Lieux et objets du souvenir

Depuis 1881, le cimetière est considéré comme un lieu public et laïc. En principe, la religion ne devrait donc pas y avoir sa place. Alors pourquoi parle-t-on de cimetière musulman ou encore de carré juif par exemple ? Explications.

Pas de cimetières de religions …

La loi du 14 novembre 1881 dite « sur la liberté des funérailles » a posé le principe de neutralité des cimetières. Ainsi, aucun signe ou mention spécifique ne doit être accordée à quelconque confession, si ce n’est sur les tombes elles-mêmes. Cette législation du cimetière a été confortée par la loi de 1905 sur la séparation de l’Etat et de l’Eglise.

Un cimetière ne peut donc être que confessionnel si sa création est antérieure à 1881. La loi interdit par ailleurs tout agrandissement de ce type de cimetière.
Par conséquent, il est inapproprié de parler de cimetière chrétien, musulman ou juif, termes pourtant fréquemment utilisés. Dans la même logique, les carrés confessionnels n’ont pas lieu d’être, comme en témoigne la circulaire du 19 février 2008.

… Mais des religions dans les cimetières

Cependant, en vertu de ses pouvoirs, le maire peut librement accepter le regroupement de sépultures par confessions, parfois sur demande des familles. Dans ce cas, la zone ne doit pas ni explicitement mentionner l’appartenance à une religion déterminée, ni être matériellement délimitée.

Le terme « carré » peut en ce sens être problématique puisqu’il implique l’existence d’une démarcation finalement perceptible qui catégorise et discrimine les défunts selon leur lien ou non avec la religion.
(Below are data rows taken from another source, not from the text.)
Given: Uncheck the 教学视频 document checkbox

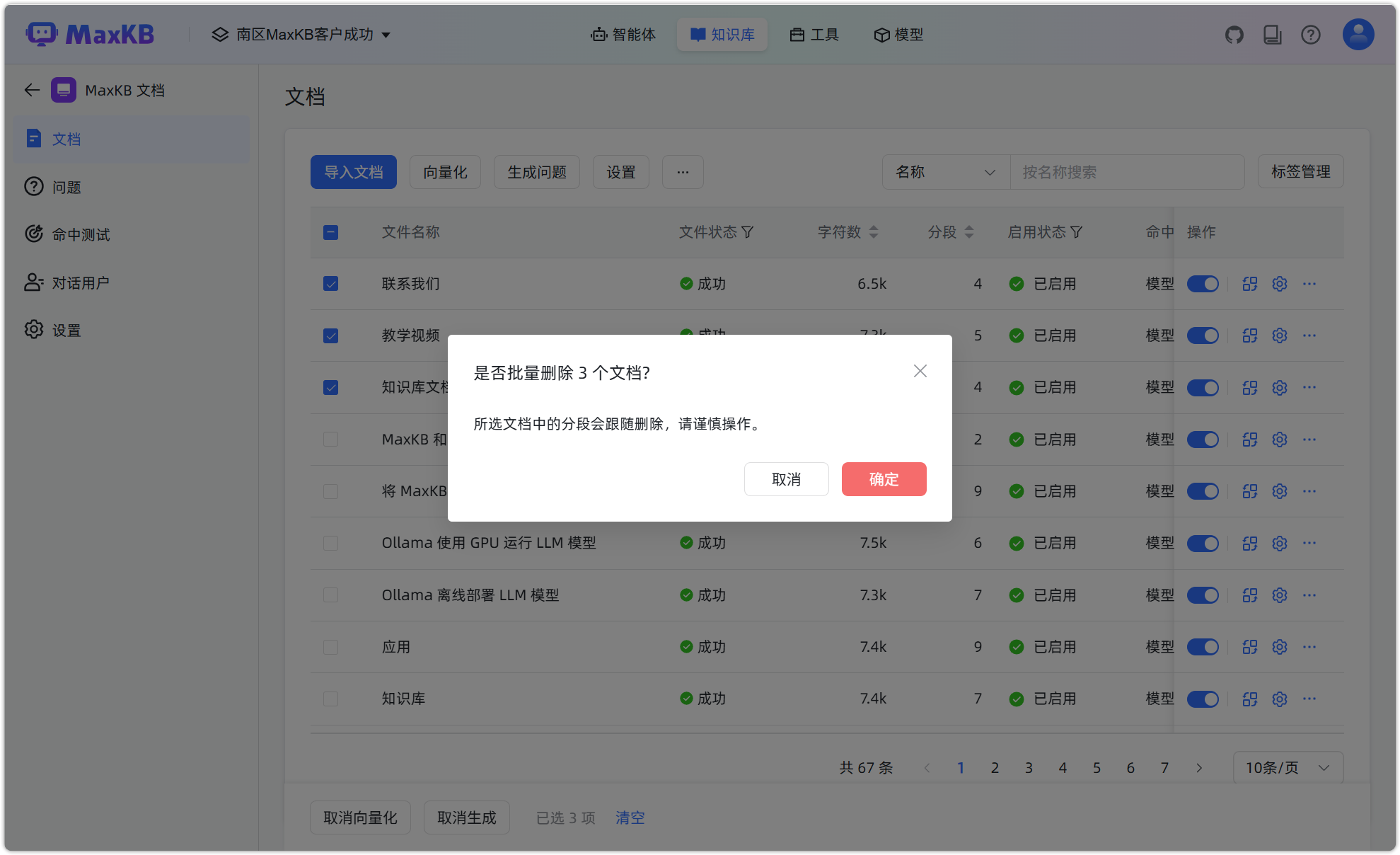Looking at the screenshot, I should [330, 335].
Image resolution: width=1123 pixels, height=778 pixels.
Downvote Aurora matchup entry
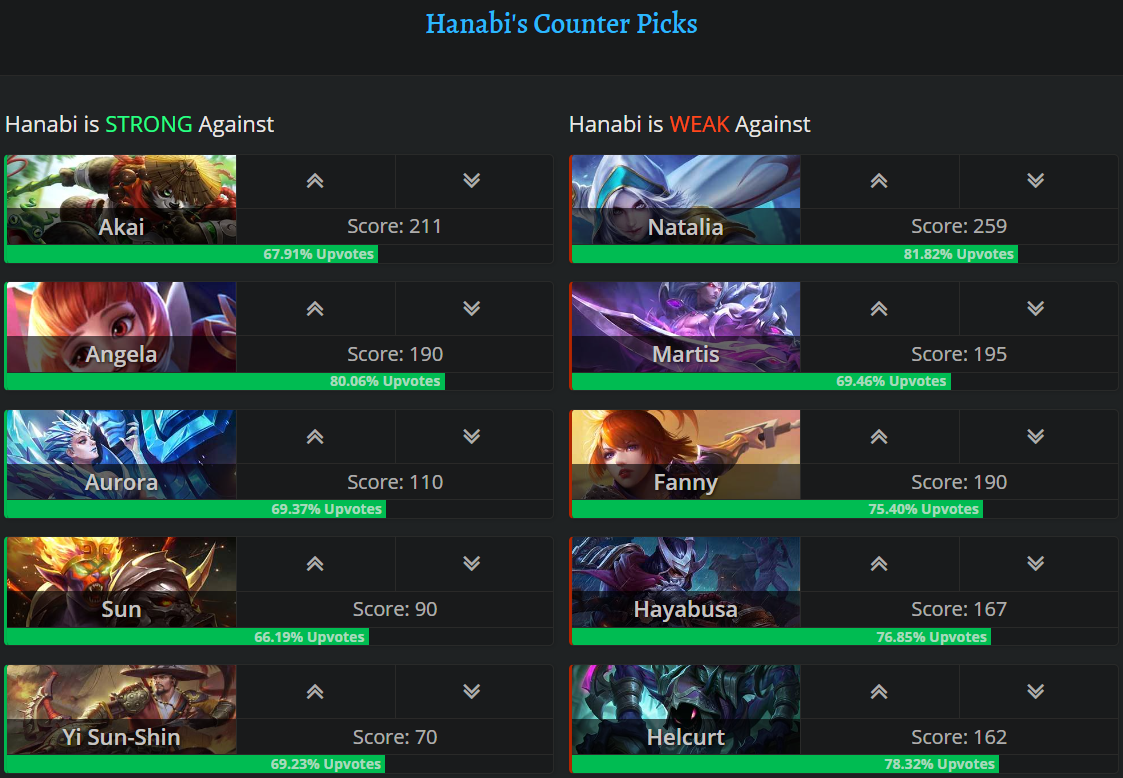472,437
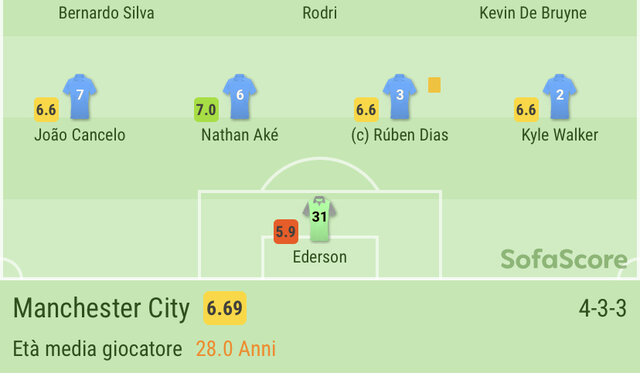Image resolution: width=640 pixels, height=383 pixels.
Task: Click Ederson's 5.9 rating badge
Action: [x=286, y=232]
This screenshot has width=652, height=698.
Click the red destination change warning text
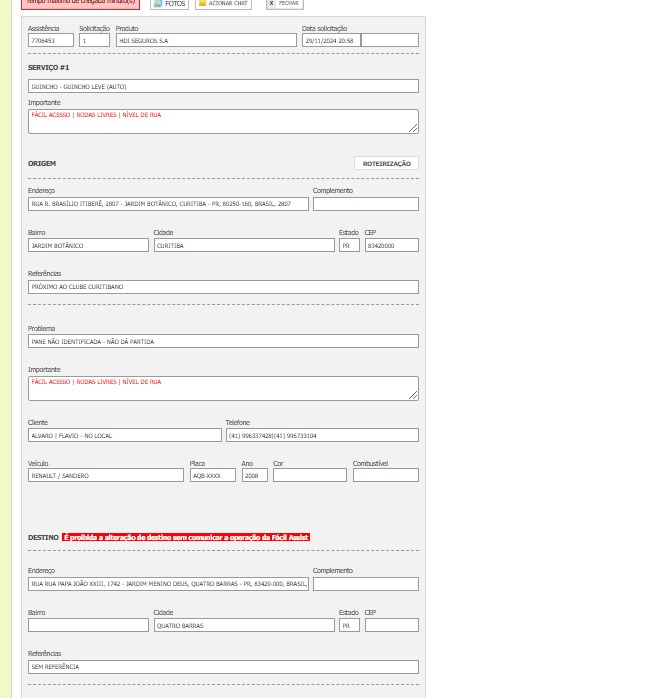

Ceci explique en partie pourquoi 80% des corps de résidents musulmans sont rapatriés dans le pays d’origine pour célébrer les obsèques dans le cadre du rite funéraire musulman.

L’exception de l’Alsace-Moselle

Annexée par la Prusse en 1870, la région n’a pas été touchée par les lois de 1881 puis 1905. Par conséquent, le régime du Concordat sous Napoléon 1er a été conservé : « dans les communes où l'on professe plusieurs cultes, chaque culte a un lieu d'inhumation particulier ».

En 2012 a ainsi été inauguré le cimetière musulman de Strasbourg, bien que l’islam ne soit pas reconnu comme l’un des quatre cultes pouvant bénéficier d’un cimetière ou d’un « carré » confessionnel en Alsace-Moselle, d’après la circulaire du 19 novembre 2008. La communauté musulmane, quant à elle, s’est réjouie de cette initiative bénéfique à l’intégration.